Artificial Intelligence-Driven Diagnostics in Eye Care: A Random Forest Approach for Data Classification and Predictive Modeling

Abstract

Artificial intelligence and machine learning have increasingly transformed optometry, enabling automated classification and predictive modeling of eye conditions. In this study, we introduce Optometry Random Forest, an artificial intelligence-based system for automated classification and forecasting of optometric data. The proposed methodology leverages Random Forest models, trained on academic optometric datasets, to classify key diagnostic categories, including Contactology, Dry Eye, Low Vision, Myopia, Pediatrics, and Refractive Surgery. Additionally, an autoRegressive integrated moving average based forecasting model is incorporated to predict future research trends in optometry until 2030. Comparing the one-shot and epoch-trained Optometry Random Forest, the findings indicate that the epoch-trained model consistently outperforms the one-shot model, achieving superior classification accuracy (97.17%), precision (97.28%), and specificity (100%).
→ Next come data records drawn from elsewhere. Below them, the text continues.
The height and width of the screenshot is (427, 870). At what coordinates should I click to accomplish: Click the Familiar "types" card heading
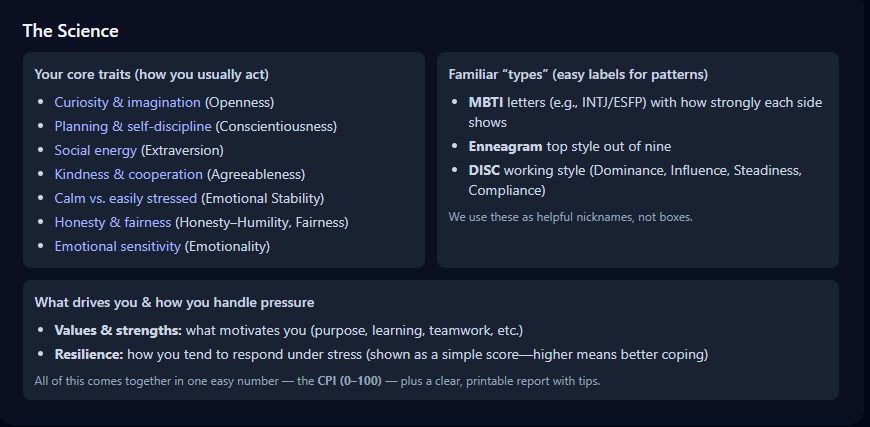tap(578, 74)
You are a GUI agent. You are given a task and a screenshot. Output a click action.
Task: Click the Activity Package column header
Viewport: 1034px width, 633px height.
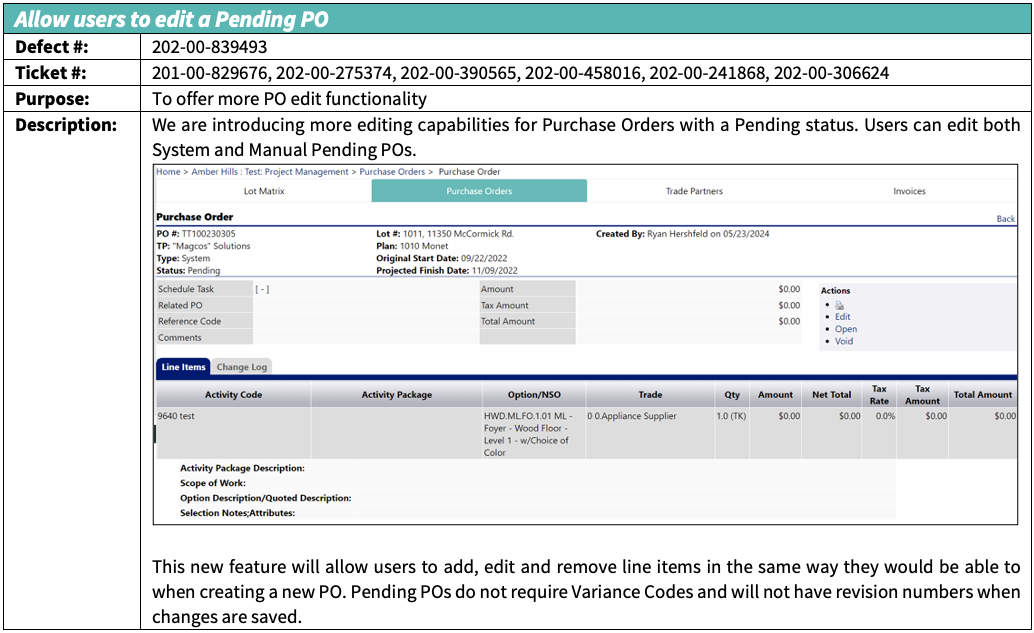coord(396,395)
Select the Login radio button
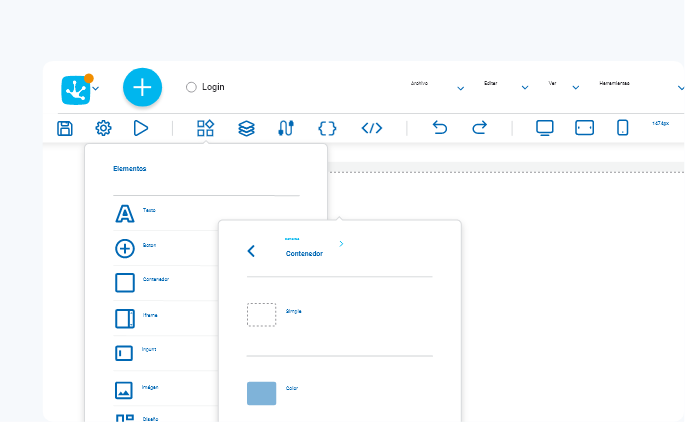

Moreover, the comparative analysis with Optometry Bidirectional Encoder Representations from Transformers demonstrates that the Optometry Random Forest excels in classification reliability and predictive analytics, positioning it as a robust artificial intelligence tool for clinical decision-making and resource allocation. This research highlights the potential of Random Forest models in medical artificial intelligence, offering a scalable and interpretable solution for automated diagnosis, predictive analytics, and artificial intelligence-enhanced decision support in optometry. Future work should focus on integrating real-world clinical datasets to further refine classification performance and enhance the potential for artificial intelligence-driven patient care.